Copyright © 2015 by Jessica Sorensen
This is a work of fiction. Any resemblance of characters to actual persons, living or dead, is purely coincidental. The Author holds exclusive rights to this work. Unauthorized duplication is prohibited.
No part of this book can be reproduced in any form or by electronic or mechanical means including information storage and retrieval systems, without the permission in writing from author. The only exception is by a reviewer who may quote short excerpts in a review.

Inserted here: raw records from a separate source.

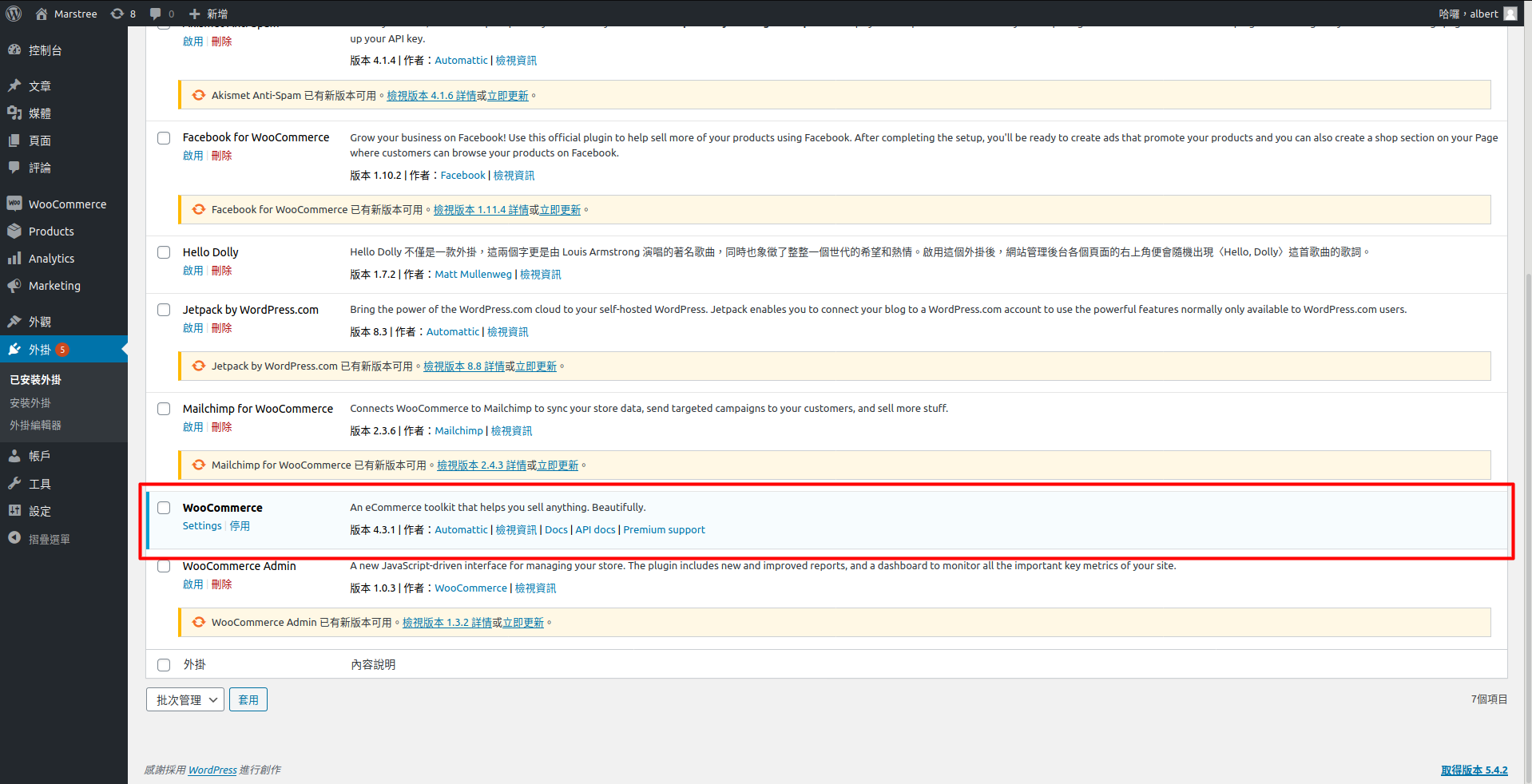Viewport: 1532px width, 784px height.
Task: Click the WordPress logo icon in admin bar
Action: coord(14,14)
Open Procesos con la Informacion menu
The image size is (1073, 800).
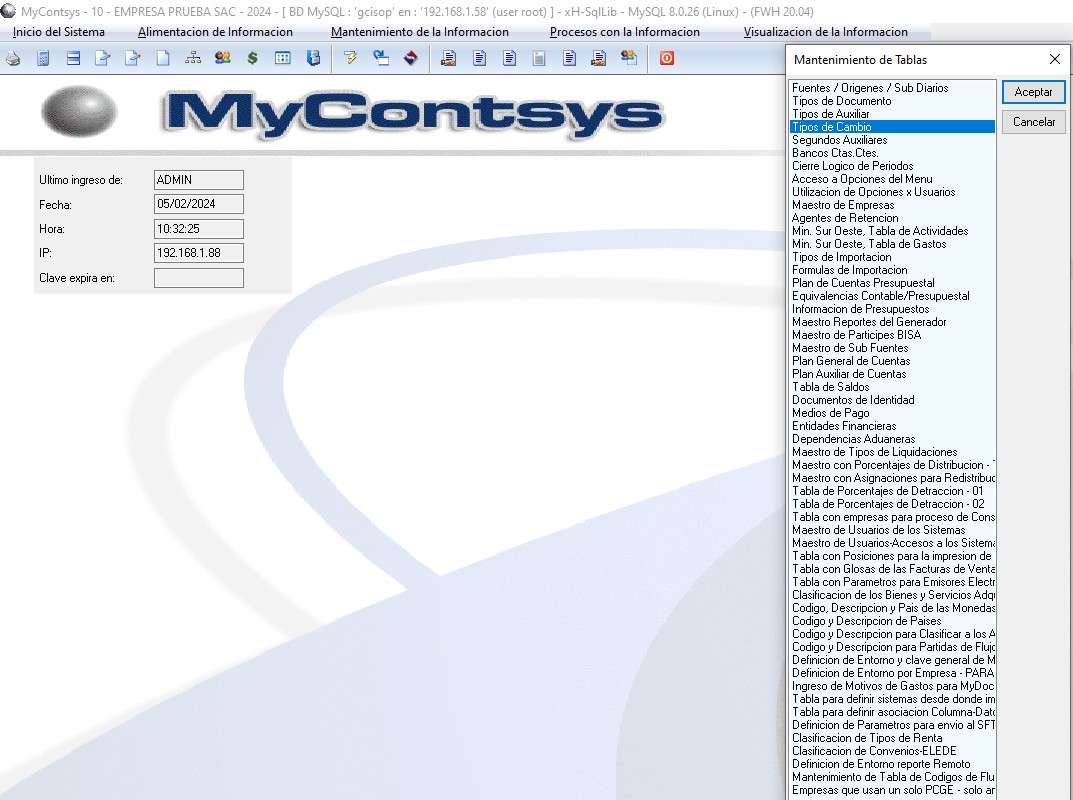pyautogui.click(x=624, y=32)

For information: jessicasorensen.com
Cover Design by By Hang Le
Editing by Ami Johnson
www.aldjediting.net
Table of Contents:
Prologue
Chapter One
Chapter Two
Chapter Three
Chapter Four
Chapter Five
Chapter Six
Chapter Seven
Chapter Eight
Chapter Nine
Chapter Ten
Chapter Eleven
Chapter Twelve
Chapter Thirteen
Chapter Fourteen
Chapter Fifteen
Chapter Sixteen
Chapter Seventeen
Chapter Eighteen
About the Author
The Illusion of Annabella
By Jessica Sorensen
Prologue
A Sea of Glass
I’ve always been a happy person. At peace with my life. Always wearing a sparkling smile, I was the kind of child who dreamed about catching rainbows and drinking glasses of sunshine. There wasn’t a day where I didn’t wake up thinking how wonderful it was to be alive.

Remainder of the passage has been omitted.